> **Kayıtlı girdiler**
○ ○ ○ ○
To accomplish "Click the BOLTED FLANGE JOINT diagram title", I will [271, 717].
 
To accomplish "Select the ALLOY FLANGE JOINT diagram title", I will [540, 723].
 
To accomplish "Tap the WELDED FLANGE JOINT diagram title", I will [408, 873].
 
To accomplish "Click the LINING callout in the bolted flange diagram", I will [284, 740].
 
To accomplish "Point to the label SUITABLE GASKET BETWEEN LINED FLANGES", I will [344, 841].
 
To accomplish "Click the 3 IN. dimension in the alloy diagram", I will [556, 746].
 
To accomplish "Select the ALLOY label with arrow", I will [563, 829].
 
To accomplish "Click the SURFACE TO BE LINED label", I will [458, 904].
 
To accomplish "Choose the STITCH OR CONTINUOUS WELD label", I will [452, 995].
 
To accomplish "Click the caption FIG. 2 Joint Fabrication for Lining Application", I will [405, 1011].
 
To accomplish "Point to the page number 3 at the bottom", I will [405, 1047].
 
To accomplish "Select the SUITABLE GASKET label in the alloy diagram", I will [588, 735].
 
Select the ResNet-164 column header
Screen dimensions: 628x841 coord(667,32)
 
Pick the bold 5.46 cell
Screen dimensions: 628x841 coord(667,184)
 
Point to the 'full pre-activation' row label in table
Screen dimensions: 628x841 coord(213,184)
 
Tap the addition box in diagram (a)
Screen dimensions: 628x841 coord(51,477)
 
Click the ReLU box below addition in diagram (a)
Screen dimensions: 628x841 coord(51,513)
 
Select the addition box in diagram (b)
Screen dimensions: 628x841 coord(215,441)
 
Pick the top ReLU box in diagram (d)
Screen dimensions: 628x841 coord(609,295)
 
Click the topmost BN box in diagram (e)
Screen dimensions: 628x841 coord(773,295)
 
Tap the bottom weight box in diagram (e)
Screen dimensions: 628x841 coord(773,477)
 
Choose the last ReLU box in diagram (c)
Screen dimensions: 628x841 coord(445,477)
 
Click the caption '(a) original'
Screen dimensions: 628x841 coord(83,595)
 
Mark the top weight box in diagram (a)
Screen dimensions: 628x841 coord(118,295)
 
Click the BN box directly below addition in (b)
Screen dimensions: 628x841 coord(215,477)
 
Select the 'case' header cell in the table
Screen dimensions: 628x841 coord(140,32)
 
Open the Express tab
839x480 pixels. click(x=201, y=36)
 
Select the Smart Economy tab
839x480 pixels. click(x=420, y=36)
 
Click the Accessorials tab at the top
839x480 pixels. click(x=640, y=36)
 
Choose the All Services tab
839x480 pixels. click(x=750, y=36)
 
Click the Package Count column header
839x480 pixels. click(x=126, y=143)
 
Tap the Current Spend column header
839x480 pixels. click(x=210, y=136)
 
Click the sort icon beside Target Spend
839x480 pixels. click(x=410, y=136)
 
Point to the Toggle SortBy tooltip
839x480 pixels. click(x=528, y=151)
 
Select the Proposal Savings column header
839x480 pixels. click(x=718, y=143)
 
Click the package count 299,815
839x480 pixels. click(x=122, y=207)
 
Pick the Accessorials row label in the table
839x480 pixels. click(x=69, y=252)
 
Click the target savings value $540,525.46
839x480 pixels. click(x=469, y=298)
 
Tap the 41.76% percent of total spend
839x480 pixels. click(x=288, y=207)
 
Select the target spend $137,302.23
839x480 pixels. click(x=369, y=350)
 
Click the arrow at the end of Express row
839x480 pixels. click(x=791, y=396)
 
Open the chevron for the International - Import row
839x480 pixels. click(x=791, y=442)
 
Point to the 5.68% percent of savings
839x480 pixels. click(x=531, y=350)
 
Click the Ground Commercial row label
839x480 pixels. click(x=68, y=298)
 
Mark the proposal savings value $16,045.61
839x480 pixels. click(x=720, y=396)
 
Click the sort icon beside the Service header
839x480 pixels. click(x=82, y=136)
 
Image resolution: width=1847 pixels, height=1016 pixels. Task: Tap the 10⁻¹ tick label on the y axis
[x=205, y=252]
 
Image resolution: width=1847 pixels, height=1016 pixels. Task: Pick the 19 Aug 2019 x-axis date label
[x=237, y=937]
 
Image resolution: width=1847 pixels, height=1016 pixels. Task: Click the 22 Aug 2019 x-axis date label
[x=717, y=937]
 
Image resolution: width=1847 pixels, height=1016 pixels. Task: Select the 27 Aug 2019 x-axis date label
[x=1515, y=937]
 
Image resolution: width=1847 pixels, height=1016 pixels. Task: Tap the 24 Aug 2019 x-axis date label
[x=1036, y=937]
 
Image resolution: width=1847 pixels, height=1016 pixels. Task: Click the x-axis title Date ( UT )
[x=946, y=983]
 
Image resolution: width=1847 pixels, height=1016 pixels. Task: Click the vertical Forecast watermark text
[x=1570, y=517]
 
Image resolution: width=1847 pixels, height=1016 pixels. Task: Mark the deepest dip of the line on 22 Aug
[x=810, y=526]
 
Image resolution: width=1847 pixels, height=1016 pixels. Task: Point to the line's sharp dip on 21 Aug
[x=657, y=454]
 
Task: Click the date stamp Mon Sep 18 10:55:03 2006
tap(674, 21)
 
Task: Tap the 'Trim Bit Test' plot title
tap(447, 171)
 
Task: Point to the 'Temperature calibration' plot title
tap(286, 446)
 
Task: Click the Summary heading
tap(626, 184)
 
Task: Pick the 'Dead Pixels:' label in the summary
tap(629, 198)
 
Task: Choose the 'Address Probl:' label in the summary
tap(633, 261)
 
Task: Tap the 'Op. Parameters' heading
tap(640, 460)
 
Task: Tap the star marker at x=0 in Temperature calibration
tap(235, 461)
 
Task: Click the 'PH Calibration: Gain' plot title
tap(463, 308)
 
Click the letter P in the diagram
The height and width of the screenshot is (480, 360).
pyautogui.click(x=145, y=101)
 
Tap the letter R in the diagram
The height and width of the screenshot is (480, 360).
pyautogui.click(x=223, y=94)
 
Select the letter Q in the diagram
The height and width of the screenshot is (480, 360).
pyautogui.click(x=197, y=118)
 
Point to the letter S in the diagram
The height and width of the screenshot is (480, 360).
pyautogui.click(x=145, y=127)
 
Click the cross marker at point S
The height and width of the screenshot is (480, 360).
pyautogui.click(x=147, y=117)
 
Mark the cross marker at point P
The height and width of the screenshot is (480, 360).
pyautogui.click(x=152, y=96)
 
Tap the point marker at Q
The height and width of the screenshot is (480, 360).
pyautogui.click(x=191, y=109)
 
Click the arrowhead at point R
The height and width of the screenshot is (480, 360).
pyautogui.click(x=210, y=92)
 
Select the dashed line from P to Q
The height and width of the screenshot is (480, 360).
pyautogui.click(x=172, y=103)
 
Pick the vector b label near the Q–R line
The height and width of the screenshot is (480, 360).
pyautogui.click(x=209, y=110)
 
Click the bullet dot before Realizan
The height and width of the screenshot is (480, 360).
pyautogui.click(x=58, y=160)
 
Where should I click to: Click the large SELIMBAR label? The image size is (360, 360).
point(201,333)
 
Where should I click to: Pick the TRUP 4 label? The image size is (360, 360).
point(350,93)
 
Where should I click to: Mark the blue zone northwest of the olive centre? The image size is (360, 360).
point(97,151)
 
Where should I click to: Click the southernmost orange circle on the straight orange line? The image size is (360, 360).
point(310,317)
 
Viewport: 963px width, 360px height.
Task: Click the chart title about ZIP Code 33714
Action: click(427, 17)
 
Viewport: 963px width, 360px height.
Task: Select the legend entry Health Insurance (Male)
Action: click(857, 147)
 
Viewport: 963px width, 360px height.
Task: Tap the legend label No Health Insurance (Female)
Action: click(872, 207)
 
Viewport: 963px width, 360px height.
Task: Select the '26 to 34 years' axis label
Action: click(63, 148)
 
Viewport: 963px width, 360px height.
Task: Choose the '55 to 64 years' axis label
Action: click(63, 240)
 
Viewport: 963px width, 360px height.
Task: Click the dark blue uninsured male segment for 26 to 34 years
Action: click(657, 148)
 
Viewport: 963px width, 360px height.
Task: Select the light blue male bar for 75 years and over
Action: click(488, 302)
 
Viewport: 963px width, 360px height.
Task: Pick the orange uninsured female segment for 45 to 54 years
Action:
○ ○ ○ ○
Malzemenin başından "Select the ResNet-164 column header" ifadesini içeren satıra kadar, o satır da dahil, her şeyi "To accomplish" yerine "In order to complete" koyarak yeniden yazın ve başka hiçbir şeyi değiştirmeyin.

> **Çıktı**
In order to complete "Click the BOLTED FLANGE JOINT diagram title", I will [271, 717].
 
In order to complete "Select the ALLOY FLANGE JOINT diagram title", I will [540, 723].
 
In order to complete "Tap the WELDED FLANGE JOINT diagram title", I will [408, 873].
 
In order to complete "Click the LINING callout in the bolted flange diagram", I will [284, 740].
 
In order to complete "Point to the label SUITABLE GASKET BETWEEN LINED FLANGES", I will [344, 841].
 
In order to complete "Click the 3 IN. dimension in the alloy diagram", I will [556, 746].
 
In order to complete "Select the ALLOY label with arrow", I will [563, 829].
 
In order to complete "Click the SURFACE TO BE LINED label", I will [458, 904].
 
In order to complete "Choose the STITCH OR CONTINUOUS WELD label", I will [452, 995].
 
In order to complete "Click the caption FIG. 2 Joint Fabrication for Lining Application", I will [405, 1011].
 
In order to complete "Point to the page number 3 at the bottom", I will [405, 1047].
 
In order to complete "Select the SUITABLE GASKET label in the alloy diagram", I will [588, 735].
 
Select the ResNet-164 column header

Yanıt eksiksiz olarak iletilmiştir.